Java Streams – A Simple MapReduce Example

Rate me:
Please Sign up or sign in to vote.
5.00/5 (2 votes)
26 Mar 2019CPOL9 min read
How to convert a List of Strings to a List of Integers using the MapReduce programming paradigm

In this tutorial, you convert a List of Strings to a List of Integers using the MapReduce programming paradigm. Every class that implements the java.util.Collection interface has a stream method. This method converts the collection into a Stream.

Streams are a much more convenient and efficient way to work with collections using functional programming. Rather than beginning by describing Functional Programming, I begin by showing you why you might consider incorporating functional programming into your everyday coding in this simple example using the MapReduce programming paradigm. Let’s jump in with an example, and then return to the theory after completing the example.

A good overview of Streams on YouTube that I would recommend watching prior to completing this tutorial is Java Streams Filter, Map, Reduce by Joe James.

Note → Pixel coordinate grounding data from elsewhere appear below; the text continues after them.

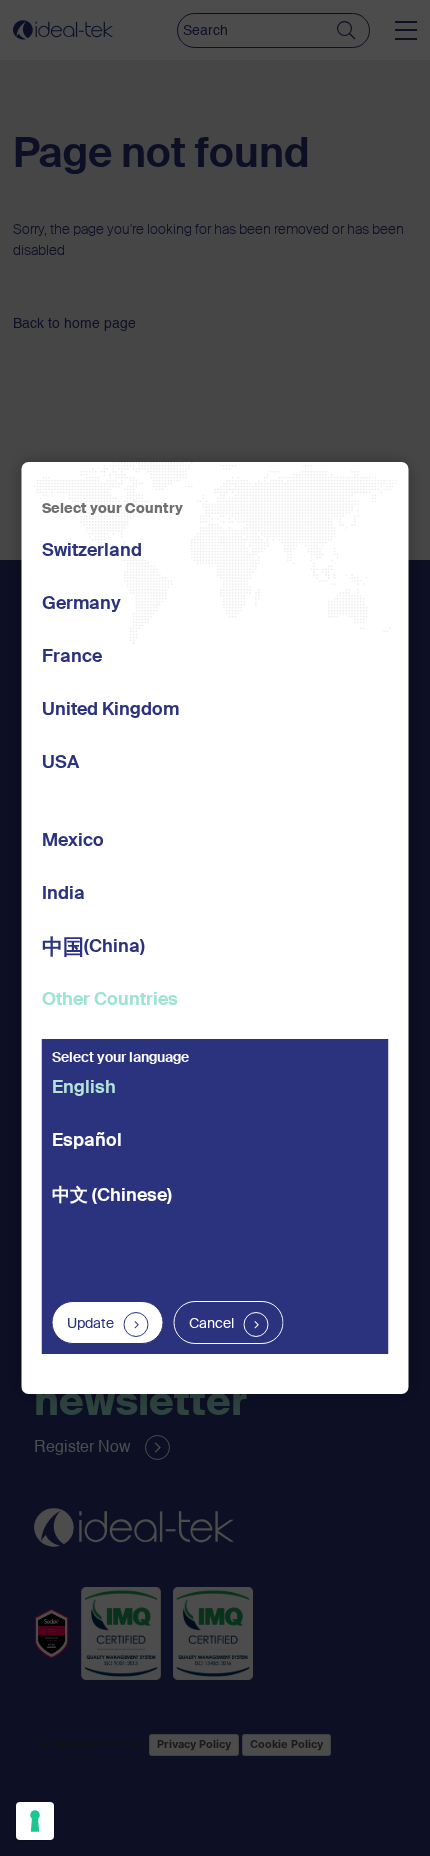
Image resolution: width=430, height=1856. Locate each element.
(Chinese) (112, 1196)
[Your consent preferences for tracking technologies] (35, 1821)
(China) (93, 948)
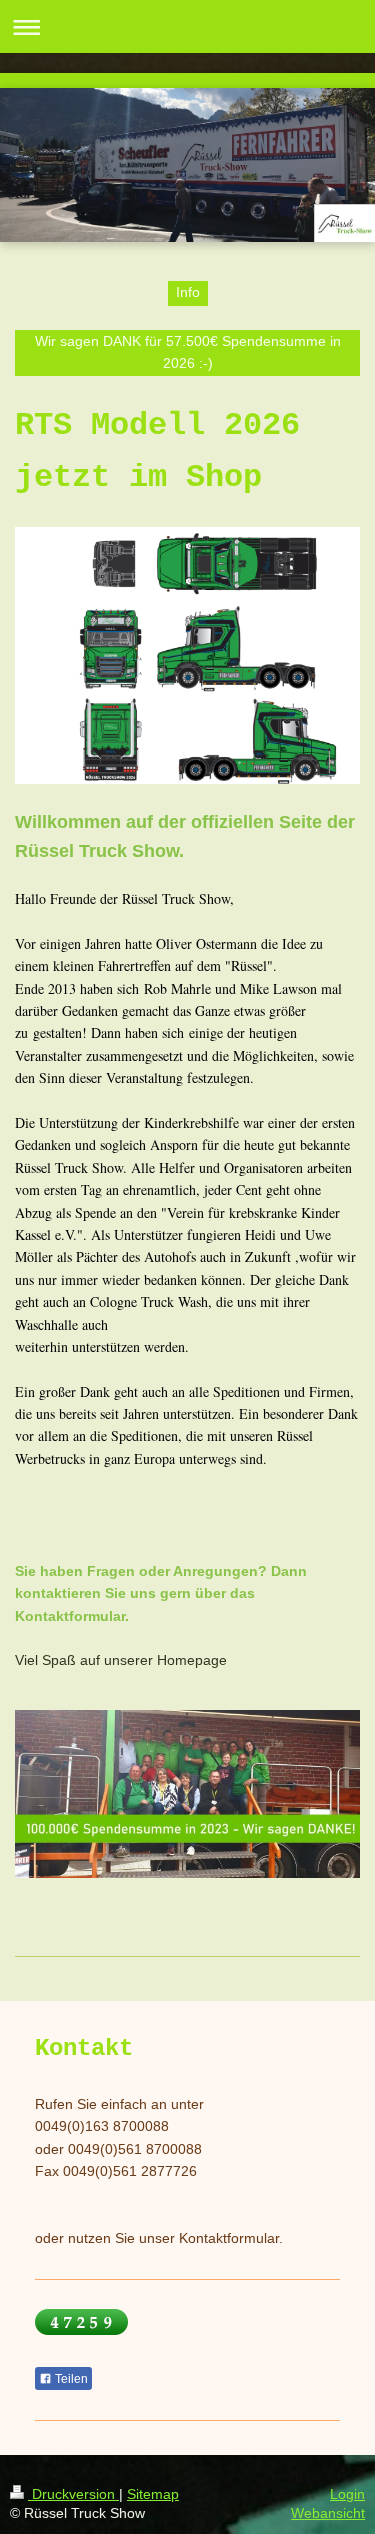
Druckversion (73, 2494)
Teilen (70, 2379)
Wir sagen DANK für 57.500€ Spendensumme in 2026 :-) (188, 352)
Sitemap (153, 2494)
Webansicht (328, 2513)
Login (347, 2494)
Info (188, 292)
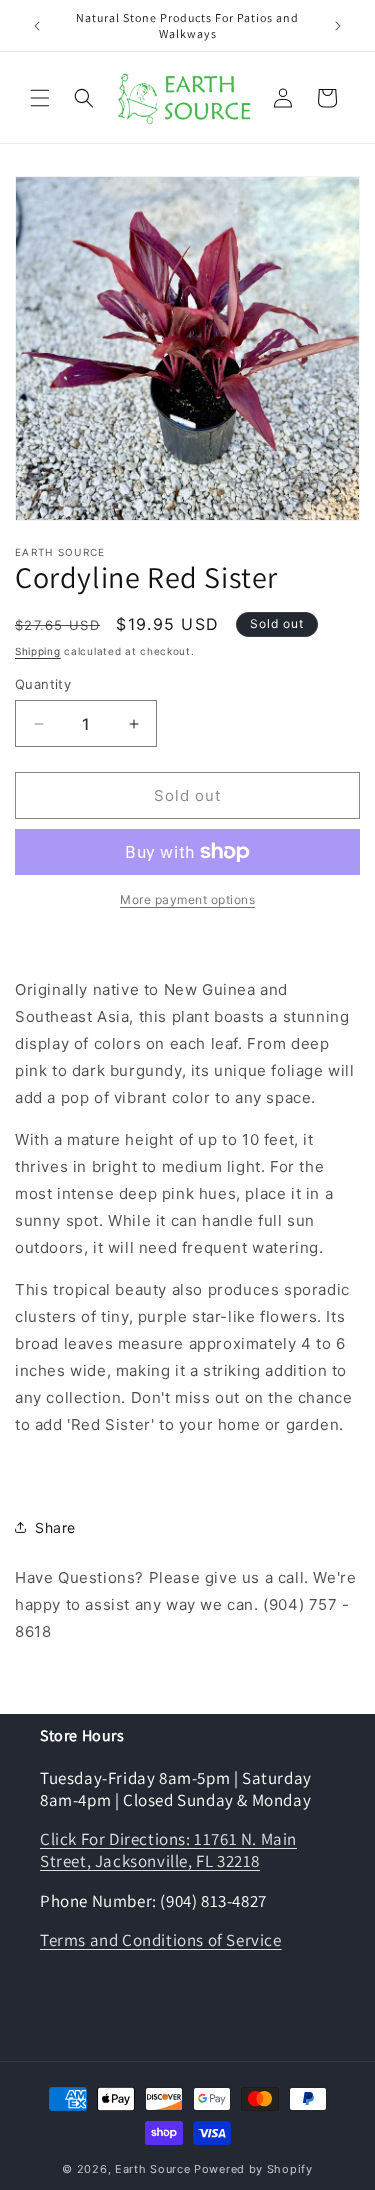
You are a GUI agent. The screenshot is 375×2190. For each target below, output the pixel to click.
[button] (40, 98)
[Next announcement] (338, 26)
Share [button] (55, 1527)
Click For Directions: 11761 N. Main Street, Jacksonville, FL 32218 (168, 1850)
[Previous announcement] (37, 26)
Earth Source (152, 2169)
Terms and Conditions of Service (161, 1940)
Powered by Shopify (253, 2169)
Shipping (38, 651)
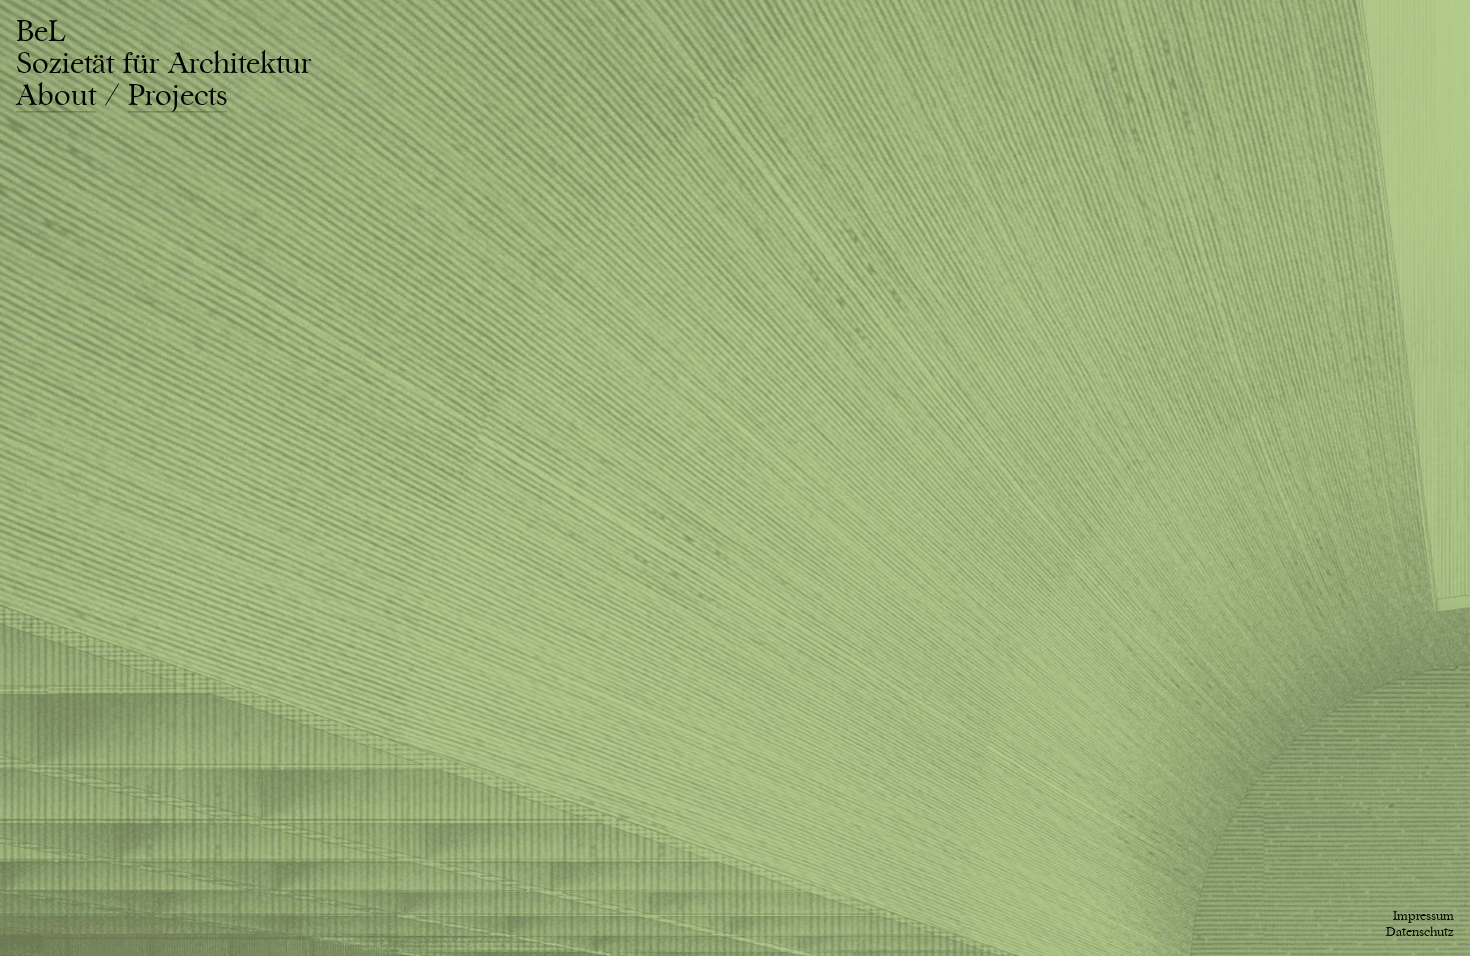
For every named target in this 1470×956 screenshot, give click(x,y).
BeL (163, 48)
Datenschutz (1420, 932)
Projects (177, 96)
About (56, 96)
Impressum (1423, 916)
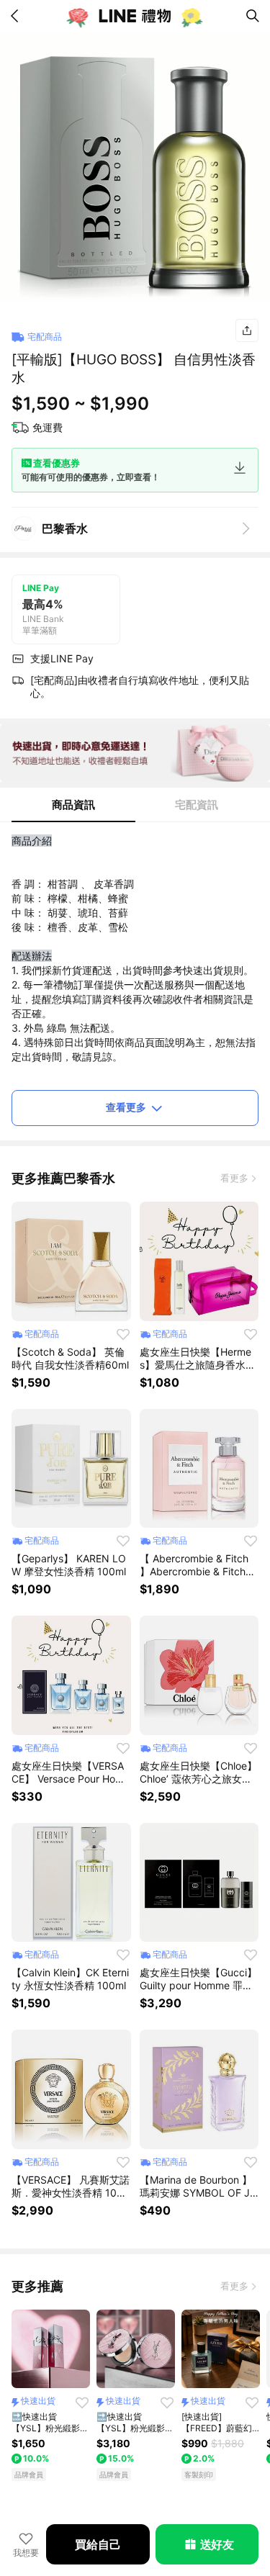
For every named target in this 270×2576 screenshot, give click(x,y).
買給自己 (97, 2544)
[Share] (246, 330)
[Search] (252, 15)
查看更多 (126, 1107)
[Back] (17, 15)
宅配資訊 (196, 804)
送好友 (217, 2544)
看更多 (234, 1178)
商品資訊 (73, 804)
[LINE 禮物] (135, 16)
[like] (123, 1334)
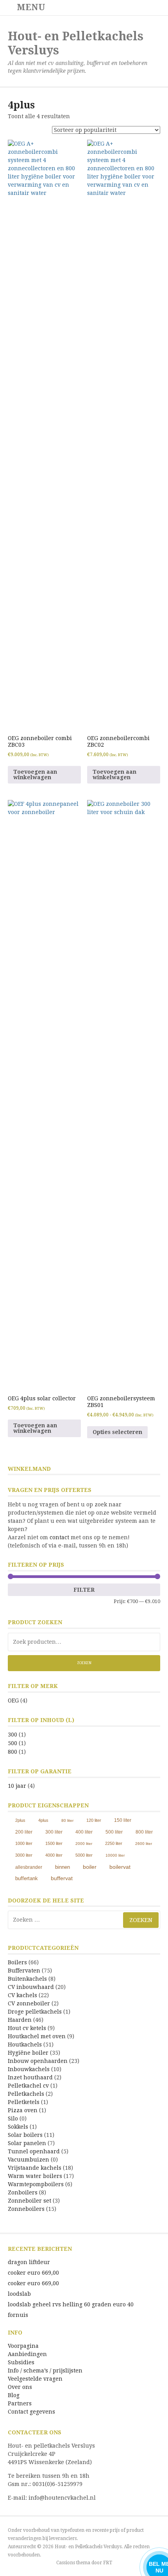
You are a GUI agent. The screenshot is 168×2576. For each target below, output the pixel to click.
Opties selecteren (117, 1432)
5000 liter (84, 1855)
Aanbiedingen (27, 2354)
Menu (29, 7)
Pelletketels (23, 2102)
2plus (20, 1820)
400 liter (84, 1831)
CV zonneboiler (29, 2003)
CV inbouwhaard (31, 1987)
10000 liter (115, 1855)
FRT (107, 2562)
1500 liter (54, 1843)
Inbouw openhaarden (38, 2061)
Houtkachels (25, 2044)
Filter (84, 1590)
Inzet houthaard (30, 2077)
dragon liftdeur (29, 2262)
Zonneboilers (26, 2209)
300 (12, 1734)
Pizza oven (23, 2110)
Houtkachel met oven (37, 2036)
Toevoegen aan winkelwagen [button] (35, 774)
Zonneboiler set (29, 2201)
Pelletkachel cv (28, 2085)
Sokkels (18, 2127)
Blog (14, 2395)
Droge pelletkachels (35, 2012)
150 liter (122, 1820)
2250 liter (113, 1843)
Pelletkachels (26, 2094)
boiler (90, 1867)
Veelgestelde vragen (35, 2379)
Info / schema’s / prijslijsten (45, 2370)
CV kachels (22, 1995)
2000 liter (83, 1843)
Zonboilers (23, 2192)
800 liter (144, 1832)
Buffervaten (24, 1970)
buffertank (26, 1878)
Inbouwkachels (29, 2069)
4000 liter (54, 1855)
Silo (13, 2118)
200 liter (23, 1832)
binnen (62, 1867)
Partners (20, 2403)
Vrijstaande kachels (34, 2168)
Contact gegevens (31, 2411)
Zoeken (84, 1663)
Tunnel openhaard (34, 2151)
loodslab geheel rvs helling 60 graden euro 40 (71, 2304)
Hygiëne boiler (28, 2053)
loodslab (19, 2294)
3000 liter (23, 1855)
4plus (43, 1820)
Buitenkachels (27, 1979)
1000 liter (23, 1843)
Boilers (17, 1962)
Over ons (20, 2387)
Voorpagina (23, 2346)
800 (12, 1752)
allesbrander (28, 1867)
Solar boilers (25, 2135)
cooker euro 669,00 (33, 2273)
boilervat (119, 1867)
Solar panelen (27, 2143)
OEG (13, 1700)
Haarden (20, 2020)
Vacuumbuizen (28, 2159)
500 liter (114, 1832)
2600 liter (143, 1843)
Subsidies (21, 2362)
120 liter (93, 1820)
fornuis (18, 2315)
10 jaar (17, 1786)
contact (59, 1537)
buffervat (62, 1878)
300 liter (54, 1832)
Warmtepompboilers (36, 2184)
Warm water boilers (35, 2176)
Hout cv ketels (27, 2028)
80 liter (67, 1820)
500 (12, 1743)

  1. Open Eclipse and create a new Java project. Name the project functional.
  2. Create a top-level package by right-clicking on the src folder, selecting New, and then Package from the menu.
  3. Name the package com.functional.example and note the created package structure.
  4. Create a new class named MapReduceExample in the functional package. Do not forget to add a main method to the class.
  5. Create a static method named oldWay that takes a List of Strings and returns an Integer List. Be certain to import the java.util.List package.
    Java
    public static List<Integer> oldWay(List<String> stringValues){
    }
  6. Create a List variable named convertedList and initialize it as an ArrayList. Import the java.util.ArrayList package.
    Java
    List<Integer> convertedList = new ArrayList<>();
  7. Create a for loop that iterates over the stringValues List, converts each element, adds the converted element to the convertedList variable and then returns the converted list.
    Java
    public static List<Integer> oldWay(List<String> stringValues){
         List<Integer> convertedList = new ArrayList<>();
         for(String theString:stringValues) {
              Integer val = Integer.parseInt(theString);
              convertedList.add(val);
         }
         return convertedList;
    }
  8. Create another static method named sumOldWay that takes an Integer List, sums them, and returns the result.
    Java
    public static Integer sumOldWay(List<Integer> values) {
         Integer retVal = new Integer(0);
         for(Integer val:values) {
              retVal+=val;
         }
         return retVal;
    }
  9. In the main method:
    Java
    public static void main(String[] args) {
         List<String> inValues = Arrays.asList("1","2","3","4","5","6","7");
         List<Integer> outValues = MapReduceExample.oldWay(inValues);
         Integer finalValue = MapReduceExample.sumOldWay(outValues);
         System.out.println(finalValue);
    }
    1. Create a list of Strings using the Arrays.asList method
    2. Assign the list to a variable named inValues
    3. Convert them to an Integer List using the oldWay static method
    4. Sum the Integer List
    5. and print the value
  10. Run the program and 28 is printed to the console. The following is the complete program:
    Java
    package com.functional;
    
    import java.util.ArrayList;
    import java.util.Arrays;
    import java.util.List;
    
    public class MapReduceExample {
         public static List<Integer> oldWay(List<String> stringValues){
              List<Integer> convertedList = new ArrayList<>();
              for(String theString:stringValues) {
                   Integer val = Integer.parseInt(theString);
                   convertedList.add(val);
              }
              return convertedList;
         }
    
         public static Integer sumOldWay(List<Integer> values) {
              Integer retVal = new Integer(0);
              for(Integer val:values) {
                   retVal+=val;
              }
              return retVal;
         }
    
         public static void main(String[] args) {
              List<String> inValues = Arrays.asList("1","2","3","4","5","6","7");
              List<Integer> outValues = MapReduceExample.oldWay(inValues);
              Integer finalValue = MapReduceExample.sumOldWay(outValues);
              System.out.println(finalValue);
         }
    }
  11. Now let’s rewrite this program using the MapReduce programming paradigm. Specifically, we use the Java Stream interface. The complete code follows:
    Java
    package com.functional;
    
    import java.util.Arrays;
    import java.util.List;
    
    public class MapReduceExample {
      public static void main(String[] args) {
        List<String> inValues = Arrays.asList("1","2","3","4","5","6","7");
        Integer finalValue2 = inValues.stream().mapToInt(num->Integer.parseInt(num)).sum();
        System.out.println(finalValue2);
      }
    }
  12. Run the program and 28 is printed to the console.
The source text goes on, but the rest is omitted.